Citation: Iqbal Khan
"Graduations at DMU are an opportunity to bring into our university family talents from diverse fields and background who all hold something in common: they use what they have to add to the lives of others.
"The very distinguished guest we honour now is a blazing theatrical force. He is a radical, an innovator, unafraid to shake up Shakespeare and company, though never just for the sake of it, but rather for the sake of the audience. Iqbal Khan’s remarkable work as a director – for the Royal Shakespeare Company, at The Globe, and once upon a time at The Haymarket here in Leicester, among others – always challenges, but does not gesture emptily. His energy and agitation stir the sacred dust so that the great plays can ‘speak urgently in a 21st-century context’, in living colour, with a clear voice that knows what and who we are.
"Khan’s belief in diverse casting has shown British theatre a way to explode the complacency that can suffocate art. Above all with Shakespeare, it has enabled Khan to tap into the writer’s grand exploration of human experience and find something new - ‘a richer music … with a polyphony of voices,’ he calls it.
"In casting a black Iago in Othello, he answered questions as to whether the traditional framing of the play truly addressed the world of Khan’s audiences – and as importantly, whether tradition did a complex work justice. The play was liberated, and became new again. Setting a Bollywood-inflected Much Ado About Nothing in modern Delhi offered a new way to unpack the play’s interest in hierarchy and the place of women in our culture.
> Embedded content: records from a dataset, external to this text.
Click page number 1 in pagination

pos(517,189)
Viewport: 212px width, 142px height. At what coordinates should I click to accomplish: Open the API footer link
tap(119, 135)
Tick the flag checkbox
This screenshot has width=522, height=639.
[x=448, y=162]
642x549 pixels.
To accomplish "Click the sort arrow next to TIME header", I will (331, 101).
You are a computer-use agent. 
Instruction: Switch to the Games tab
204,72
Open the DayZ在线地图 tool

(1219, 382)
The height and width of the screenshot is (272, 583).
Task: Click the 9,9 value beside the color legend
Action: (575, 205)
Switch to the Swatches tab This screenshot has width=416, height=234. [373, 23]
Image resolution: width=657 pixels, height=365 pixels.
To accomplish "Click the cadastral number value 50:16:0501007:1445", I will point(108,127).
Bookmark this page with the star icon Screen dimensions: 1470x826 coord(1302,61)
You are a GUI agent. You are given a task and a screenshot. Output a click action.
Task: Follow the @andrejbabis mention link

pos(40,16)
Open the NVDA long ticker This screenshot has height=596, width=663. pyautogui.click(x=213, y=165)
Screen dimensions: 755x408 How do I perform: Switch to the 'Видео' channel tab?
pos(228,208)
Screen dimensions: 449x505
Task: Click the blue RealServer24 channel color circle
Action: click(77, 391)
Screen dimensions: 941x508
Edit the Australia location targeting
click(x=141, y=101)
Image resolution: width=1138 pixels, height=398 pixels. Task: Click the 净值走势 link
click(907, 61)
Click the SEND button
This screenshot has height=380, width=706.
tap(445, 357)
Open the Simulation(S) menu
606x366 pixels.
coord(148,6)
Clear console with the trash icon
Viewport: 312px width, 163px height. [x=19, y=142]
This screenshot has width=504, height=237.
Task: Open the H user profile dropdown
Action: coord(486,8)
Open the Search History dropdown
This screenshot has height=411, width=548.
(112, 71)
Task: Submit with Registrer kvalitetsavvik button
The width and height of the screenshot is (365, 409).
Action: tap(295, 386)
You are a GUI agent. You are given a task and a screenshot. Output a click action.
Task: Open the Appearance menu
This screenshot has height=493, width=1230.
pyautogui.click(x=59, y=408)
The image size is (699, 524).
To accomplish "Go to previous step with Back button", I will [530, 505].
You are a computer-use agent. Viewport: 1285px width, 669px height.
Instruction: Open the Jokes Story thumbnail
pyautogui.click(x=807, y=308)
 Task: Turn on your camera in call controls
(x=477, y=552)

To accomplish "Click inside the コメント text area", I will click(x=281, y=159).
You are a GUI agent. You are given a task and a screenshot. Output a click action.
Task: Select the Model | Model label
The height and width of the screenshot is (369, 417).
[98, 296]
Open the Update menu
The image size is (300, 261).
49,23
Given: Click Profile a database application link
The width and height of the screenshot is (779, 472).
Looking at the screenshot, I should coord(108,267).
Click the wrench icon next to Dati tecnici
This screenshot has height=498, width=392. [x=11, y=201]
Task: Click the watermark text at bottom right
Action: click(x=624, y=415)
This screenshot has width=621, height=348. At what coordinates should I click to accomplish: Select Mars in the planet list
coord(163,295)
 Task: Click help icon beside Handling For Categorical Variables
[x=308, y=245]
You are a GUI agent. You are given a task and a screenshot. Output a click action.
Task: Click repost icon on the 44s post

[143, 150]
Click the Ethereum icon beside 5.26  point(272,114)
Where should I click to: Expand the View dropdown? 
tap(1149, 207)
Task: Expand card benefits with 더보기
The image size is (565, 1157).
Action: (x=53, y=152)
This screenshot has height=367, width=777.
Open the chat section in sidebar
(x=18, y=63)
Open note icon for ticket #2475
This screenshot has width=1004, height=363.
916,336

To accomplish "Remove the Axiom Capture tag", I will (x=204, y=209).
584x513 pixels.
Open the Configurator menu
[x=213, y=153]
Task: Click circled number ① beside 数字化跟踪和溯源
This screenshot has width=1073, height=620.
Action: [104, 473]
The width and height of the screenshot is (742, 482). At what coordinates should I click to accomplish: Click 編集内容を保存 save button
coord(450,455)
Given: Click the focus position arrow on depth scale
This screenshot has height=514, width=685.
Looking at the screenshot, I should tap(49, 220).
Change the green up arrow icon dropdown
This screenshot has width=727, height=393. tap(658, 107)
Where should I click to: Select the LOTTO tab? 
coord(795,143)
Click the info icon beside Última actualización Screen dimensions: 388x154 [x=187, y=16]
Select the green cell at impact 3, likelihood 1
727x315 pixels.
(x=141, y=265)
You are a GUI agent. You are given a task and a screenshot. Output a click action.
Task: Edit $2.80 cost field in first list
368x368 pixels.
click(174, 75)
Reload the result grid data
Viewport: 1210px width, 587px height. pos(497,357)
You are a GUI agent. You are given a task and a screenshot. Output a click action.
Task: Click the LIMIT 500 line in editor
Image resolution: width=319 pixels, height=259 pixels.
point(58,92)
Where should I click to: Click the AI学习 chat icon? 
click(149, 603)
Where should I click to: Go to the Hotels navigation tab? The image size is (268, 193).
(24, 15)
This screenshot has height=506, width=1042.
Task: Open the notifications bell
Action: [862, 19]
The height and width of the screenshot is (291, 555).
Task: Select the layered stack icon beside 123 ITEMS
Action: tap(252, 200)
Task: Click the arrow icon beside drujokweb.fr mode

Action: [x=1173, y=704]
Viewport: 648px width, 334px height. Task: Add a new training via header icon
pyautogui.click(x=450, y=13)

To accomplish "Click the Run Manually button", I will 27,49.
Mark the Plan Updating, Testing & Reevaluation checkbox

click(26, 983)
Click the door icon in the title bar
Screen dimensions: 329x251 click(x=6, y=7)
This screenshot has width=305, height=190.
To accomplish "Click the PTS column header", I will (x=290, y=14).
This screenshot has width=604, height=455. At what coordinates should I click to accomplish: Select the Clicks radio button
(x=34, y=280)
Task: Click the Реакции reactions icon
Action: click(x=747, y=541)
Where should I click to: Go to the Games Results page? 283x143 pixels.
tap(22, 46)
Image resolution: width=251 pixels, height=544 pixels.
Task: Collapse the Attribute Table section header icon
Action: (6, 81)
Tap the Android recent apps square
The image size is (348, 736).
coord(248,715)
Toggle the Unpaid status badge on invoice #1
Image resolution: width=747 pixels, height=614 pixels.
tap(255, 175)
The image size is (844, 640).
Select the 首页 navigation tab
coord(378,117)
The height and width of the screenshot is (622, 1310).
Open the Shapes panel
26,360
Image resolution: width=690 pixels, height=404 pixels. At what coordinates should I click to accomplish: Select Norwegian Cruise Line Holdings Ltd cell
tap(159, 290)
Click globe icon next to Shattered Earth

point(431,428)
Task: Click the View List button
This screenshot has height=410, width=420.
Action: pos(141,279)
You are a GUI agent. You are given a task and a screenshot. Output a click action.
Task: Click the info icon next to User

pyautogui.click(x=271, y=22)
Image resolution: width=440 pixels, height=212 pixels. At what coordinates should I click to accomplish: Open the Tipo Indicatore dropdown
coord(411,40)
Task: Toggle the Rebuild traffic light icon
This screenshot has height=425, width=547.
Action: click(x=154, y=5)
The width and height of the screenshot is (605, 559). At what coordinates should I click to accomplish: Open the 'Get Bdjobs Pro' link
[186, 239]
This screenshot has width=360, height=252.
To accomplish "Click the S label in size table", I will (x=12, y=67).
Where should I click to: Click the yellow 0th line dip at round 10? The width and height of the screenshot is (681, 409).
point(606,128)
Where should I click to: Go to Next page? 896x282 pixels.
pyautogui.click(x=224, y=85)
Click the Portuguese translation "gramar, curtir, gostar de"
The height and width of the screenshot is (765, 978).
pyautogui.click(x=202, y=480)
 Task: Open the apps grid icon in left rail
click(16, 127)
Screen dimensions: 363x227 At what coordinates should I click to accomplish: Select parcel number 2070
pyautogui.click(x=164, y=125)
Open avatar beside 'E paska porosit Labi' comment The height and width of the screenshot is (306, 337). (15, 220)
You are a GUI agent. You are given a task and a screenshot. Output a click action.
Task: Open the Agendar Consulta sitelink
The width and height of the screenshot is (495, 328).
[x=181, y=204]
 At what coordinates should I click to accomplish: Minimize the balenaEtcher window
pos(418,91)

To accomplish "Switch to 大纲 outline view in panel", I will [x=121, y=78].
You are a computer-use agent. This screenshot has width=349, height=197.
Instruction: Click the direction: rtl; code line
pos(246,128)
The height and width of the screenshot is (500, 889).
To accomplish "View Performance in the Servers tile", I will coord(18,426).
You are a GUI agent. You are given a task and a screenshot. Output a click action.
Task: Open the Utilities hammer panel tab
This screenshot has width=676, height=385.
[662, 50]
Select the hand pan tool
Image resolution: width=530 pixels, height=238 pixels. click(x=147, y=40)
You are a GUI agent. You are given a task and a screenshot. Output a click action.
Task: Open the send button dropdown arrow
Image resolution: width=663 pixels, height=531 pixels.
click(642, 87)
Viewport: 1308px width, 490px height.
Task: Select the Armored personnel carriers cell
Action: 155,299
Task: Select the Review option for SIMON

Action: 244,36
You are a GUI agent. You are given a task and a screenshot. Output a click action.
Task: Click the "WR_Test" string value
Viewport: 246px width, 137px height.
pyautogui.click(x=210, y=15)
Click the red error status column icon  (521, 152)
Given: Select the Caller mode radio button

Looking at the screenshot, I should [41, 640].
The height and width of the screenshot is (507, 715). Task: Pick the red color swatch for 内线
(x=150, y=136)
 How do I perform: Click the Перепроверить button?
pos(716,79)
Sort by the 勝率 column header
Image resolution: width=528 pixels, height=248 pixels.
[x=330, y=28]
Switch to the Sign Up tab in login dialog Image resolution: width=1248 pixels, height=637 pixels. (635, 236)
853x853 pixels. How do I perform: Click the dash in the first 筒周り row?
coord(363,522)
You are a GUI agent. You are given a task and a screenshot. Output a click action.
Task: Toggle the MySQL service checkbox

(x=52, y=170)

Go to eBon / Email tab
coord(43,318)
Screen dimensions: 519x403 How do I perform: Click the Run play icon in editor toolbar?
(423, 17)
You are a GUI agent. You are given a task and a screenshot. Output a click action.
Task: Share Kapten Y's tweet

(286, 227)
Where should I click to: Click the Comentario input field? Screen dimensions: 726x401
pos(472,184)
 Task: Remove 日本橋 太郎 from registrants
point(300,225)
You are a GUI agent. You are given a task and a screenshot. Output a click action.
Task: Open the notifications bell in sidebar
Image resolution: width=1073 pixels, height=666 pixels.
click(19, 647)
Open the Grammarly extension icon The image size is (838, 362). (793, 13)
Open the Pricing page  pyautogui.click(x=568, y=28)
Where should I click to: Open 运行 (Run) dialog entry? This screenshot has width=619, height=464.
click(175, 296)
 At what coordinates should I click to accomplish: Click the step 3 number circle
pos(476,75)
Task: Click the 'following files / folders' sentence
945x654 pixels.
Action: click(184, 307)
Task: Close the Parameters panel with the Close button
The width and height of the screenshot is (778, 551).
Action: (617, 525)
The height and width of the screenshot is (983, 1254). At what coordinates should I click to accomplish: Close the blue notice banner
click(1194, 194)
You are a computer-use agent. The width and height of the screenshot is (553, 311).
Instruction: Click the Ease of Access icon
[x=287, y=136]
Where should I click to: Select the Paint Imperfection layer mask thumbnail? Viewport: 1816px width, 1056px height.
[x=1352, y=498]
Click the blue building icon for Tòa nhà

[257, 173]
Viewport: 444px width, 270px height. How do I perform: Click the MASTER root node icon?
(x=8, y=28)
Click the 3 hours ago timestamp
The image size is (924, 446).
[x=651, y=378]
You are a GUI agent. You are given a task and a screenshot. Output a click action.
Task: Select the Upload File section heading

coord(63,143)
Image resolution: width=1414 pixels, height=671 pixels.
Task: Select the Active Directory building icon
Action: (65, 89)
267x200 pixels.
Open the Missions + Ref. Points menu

"Both casting and context are crucial in Khan’s eyes. His directorial collaboration on a fearless update of Moliere’s 17th-century farce Tartuffe placed the exploitative fraud preacher within Birmingham’s Pakistani community, where Khan grew up. It was back there and then that the future director’s love for theatre began – drawn temporarily off course by the pull of physics – and that he first understood that ‘education was [his] only way out’. Today, he insists that directors have a responsibility ‘to go to schools, to run workshops, introduce dramatic literature’ and ‘create an appetite in potential audiences’; it’s something that should be as essential as the rehearsal process and the press night attention, if theatre really is serious about creativity. It should be serious – and Khan certainly is.
"At DMU, we are proud of our leading research strength in Shakespeare Studies, recognised worldwide; our long history of creativity; and our commitment to inclusion.
"For his spirit of adventure; his challenge to convention; his championing of diversity; his understanding of education’s transformational potential, sheer love of theatre, and voice and furious energy signifying so very much – we’re proud to recognise Iqbal Khan by making him an Honorary Doctor of Arts."